** TASK GOAL **
Go through the entries below. Copy each line in which "agent" appears.

Collected data:
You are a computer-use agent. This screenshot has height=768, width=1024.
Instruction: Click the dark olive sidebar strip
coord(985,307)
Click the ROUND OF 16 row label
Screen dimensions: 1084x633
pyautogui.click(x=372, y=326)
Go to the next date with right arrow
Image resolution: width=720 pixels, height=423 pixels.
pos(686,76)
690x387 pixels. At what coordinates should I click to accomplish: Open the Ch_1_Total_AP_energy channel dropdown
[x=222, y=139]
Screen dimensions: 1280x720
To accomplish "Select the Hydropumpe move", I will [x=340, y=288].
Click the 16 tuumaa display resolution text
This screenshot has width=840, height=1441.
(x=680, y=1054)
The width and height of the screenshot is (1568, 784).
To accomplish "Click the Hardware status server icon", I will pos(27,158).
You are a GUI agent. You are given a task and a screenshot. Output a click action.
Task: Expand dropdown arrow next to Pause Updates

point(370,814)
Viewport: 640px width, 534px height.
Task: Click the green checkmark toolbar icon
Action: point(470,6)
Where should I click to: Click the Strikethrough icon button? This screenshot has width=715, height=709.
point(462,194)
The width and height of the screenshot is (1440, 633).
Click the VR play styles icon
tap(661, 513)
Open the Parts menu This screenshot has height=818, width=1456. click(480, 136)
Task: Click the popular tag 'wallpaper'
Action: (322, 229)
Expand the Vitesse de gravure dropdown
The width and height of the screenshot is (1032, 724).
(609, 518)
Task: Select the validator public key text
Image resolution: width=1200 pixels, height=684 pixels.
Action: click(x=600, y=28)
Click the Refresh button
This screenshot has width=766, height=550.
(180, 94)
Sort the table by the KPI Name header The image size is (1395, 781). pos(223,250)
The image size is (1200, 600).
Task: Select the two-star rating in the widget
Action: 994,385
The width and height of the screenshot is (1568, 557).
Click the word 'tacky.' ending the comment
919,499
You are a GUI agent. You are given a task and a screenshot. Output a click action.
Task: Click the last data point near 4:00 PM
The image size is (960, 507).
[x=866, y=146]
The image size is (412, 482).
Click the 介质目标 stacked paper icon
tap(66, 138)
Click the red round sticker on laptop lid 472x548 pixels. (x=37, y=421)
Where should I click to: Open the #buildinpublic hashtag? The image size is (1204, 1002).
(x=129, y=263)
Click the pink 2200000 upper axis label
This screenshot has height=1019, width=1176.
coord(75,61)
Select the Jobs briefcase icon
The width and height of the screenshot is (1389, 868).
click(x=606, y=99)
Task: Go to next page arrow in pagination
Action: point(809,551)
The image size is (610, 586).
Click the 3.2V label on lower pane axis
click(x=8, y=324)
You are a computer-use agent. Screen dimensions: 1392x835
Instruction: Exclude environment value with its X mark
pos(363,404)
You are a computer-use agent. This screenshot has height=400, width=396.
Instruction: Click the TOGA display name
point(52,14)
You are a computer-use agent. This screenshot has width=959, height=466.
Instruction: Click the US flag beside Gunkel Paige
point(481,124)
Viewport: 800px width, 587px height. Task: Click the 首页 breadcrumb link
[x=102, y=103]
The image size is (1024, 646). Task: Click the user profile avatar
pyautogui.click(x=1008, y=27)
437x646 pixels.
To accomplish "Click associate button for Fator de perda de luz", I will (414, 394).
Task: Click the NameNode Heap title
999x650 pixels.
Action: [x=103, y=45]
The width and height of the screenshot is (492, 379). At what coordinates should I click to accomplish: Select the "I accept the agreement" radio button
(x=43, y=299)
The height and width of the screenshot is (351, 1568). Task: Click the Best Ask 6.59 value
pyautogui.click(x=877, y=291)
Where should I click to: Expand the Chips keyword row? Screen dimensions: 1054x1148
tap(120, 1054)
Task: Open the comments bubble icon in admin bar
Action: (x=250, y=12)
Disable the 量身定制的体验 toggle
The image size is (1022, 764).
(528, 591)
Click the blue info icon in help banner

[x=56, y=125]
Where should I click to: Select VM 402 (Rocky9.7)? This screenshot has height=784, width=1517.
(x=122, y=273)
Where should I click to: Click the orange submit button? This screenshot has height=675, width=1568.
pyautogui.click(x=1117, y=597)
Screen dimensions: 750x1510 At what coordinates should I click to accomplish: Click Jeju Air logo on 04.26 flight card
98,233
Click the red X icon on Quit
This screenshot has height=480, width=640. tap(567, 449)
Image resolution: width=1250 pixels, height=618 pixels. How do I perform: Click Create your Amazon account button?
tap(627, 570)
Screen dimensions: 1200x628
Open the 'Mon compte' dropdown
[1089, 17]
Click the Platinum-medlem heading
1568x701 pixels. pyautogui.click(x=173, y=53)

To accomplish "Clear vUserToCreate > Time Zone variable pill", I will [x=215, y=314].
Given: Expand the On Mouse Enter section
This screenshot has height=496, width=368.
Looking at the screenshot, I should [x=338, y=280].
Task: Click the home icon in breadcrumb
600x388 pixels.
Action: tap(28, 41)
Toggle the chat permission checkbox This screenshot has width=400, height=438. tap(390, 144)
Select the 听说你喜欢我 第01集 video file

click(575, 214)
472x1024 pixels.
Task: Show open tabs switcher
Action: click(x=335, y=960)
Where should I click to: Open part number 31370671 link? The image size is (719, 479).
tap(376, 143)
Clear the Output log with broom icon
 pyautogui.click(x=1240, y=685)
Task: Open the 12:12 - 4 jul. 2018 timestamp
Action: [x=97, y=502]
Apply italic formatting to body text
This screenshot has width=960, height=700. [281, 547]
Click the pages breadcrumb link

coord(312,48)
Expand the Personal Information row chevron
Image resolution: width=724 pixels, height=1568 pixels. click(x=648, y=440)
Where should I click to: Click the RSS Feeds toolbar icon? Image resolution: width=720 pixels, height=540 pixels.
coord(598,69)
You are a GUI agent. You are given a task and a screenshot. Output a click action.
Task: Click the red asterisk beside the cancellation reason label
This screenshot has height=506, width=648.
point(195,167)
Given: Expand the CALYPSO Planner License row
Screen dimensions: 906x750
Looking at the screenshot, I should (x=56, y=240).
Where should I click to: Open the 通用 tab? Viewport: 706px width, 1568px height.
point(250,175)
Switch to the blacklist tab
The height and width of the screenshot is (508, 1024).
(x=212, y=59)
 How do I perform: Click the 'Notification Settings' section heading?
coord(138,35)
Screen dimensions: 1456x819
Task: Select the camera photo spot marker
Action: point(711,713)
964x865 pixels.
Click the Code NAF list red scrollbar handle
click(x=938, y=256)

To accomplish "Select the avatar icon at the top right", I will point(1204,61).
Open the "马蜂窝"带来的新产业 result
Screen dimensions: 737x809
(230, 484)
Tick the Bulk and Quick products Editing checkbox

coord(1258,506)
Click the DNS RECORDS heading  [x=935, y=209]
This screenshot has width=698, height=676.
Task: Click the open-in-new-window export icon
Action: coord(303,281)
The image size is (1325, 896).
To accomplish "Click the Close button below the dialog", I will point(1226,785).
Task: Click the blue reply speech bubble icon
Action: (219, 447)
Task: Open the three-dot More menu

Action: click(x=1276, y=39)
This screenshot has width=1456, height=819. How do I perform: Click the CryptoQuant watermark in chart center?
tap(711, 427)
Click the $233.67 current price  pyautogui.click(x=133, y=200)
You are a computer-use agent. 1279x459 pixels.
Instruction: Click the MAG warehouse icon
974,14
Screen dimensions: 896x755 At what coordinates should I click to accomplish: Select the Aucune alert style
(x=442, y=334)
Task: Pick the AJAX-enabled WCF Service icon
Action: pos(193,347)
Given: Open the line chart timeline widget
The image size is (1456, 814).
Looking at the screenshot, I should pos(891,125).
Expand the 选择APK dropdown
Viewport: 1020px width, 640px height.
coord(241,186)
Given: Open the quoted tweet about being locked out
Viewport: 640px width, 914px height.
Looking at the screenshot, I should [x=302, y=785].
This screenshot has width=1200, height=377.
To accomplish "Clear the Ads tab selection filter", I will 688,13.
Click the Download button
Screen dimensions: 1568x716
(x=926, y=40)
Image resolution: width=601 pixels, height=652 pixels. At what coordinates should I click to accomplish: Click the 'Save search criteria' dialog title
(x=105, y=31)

** TASK RESULT **
You are a computer-use agent. This screenshot has height=768, width=1024.
You are a GUI agent. You are given a task and a screenshot. Output a click action.
You are a GUI agent. You are given a task and a screenshot. Output a click action.
You are a computer-use agent. Screen dimensions: 1392x835
You are a computer-use agent. This screenshot has height=400, width=396.
You are a computer-use agent. This screenshot has width=959, height=466.
You are a GUI agent. You are given a task and a screenshot. Output a click action.
You are a computer-use agent. 1279x459 pixels.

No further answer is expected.